Dubbed as the ‘Nightingale of India’ Sarojini Naidu lived from 1879 to 1949 inspiring the world with her poetry. As an author, poet and Indian independence activist she was an avid follower of Mahatma Gandhi. She would later become President of Indian National Congress and be appointed as the Governor of the United Provinces.

8. Alice Walker

Alice Walker holding a rose
Image credit: American Library Association

“And so our mothers and grandmothers have, more often than not anonymously, handed on the creative spark, the seed of the flower they themselves never hoped to see – or like a sealed letter they could not plainly read.”

Born in 1944, Alice Walker is an acclaimed American author. Best known for her novel The Color Purple, which won a Pulitzer Prize in 1983, her books focus on the lives of black women in the deep south during the 1930s. Her work has touched generations of readers of all ages and ethnicities.

9. Wislawa Szymborska

Portrait of Wislawa Szymborska
Image credit: Wikimedia Commons

“In the language of poetry, where every word is weighed, nothing is usual or normal. Not a single stone and not a single cloud above it. Not a single day and not a single night after it. And above all, not a single existence, not anyone’s existence in this world.”
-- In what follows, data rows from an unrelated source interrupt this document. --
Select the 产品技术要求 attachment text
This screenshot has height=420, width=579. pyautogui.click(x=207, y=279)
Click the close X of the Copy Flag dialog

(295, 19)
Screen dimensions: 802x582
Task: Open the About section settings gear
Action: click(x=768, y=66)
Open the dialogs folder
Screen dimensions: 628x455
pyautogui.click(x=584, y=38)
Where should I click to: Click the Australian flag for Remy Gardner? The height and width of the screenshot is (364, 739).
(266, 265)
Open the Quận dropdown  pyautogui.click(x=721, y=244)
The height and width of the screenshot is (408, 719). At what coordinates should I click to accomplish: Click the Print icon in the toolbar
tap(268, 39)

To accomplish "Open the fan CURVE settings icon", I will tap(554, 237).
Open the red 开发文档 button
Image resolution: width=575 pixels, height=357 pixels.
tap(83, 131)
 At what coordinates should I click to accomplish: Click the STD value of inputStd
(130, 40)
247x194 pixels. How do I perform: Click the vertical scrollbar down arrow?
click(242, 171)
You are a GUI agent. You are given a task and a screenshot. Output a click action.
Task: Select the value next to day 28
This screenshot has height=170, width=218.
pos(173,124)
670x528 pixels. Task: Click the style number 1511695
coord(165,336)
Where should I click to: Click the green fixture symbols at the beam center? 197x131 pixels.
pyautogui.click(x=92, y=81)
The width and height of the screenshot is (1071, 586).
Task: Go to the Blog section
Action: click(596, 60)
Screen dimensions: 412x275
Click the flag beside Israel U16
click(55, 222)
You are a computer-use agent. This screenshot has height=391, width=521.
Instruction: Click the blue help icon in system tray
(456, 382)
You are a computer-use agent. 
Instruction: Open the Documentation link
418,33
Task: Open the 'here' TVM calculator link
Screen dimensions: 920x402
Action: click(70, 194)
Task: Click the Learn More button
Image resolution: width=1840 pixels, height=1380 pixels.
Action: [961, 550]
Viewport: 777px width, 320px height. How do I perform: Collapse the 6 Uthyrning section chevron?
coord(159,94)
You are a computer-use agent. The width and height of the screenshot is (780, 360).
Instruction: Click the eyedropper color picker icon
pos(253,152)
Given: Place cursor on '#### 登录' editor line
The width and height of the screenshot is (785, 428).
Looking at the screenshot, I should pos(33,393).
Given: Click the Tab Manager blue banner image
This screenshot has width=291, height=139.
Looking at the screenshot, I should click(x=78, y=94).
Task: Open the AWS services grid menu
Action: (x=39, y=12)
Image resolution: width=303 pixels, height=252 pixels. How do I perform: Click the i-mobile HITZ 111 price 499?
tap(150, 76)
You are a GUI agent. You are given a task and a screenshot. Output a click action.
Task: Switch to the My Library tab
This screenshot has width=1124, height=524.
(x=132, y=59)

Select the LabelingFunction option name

Wislawa Szymborska was a Polish essayist and poet from 1923 to 2012. Titled the ‘Mozart of Poland,’ her poetry’s ambiguity, precision, and irony earned her the Nobel Prize for Literature in 1996. Her work has been credited with a revival of poetry all around the world.

11. Sylvia Plath

Plath photographed in July 1961 at her Chalcot Square flat in London, image by Giovanni Giovannetti/Grazia Neri
Plath photographed in July 1961 at her Chalcot Square flat in London. Image credit: Wikimedia Commons

“And by the way, everything in life is writable about if you have the outgoing guts to do it, and the imagination to improvise. The worst enemy to creativity is self-doubt.”

Sylvia Plath lived from 1932 to 1963 as an American poet and novelist. Her best-known work is her poetry collection which she won a posthumous Pulitzer Prize for in 1982. Her poetry inspired a whole new generation in the genre of confessional poetry and continues to reach many people to this day.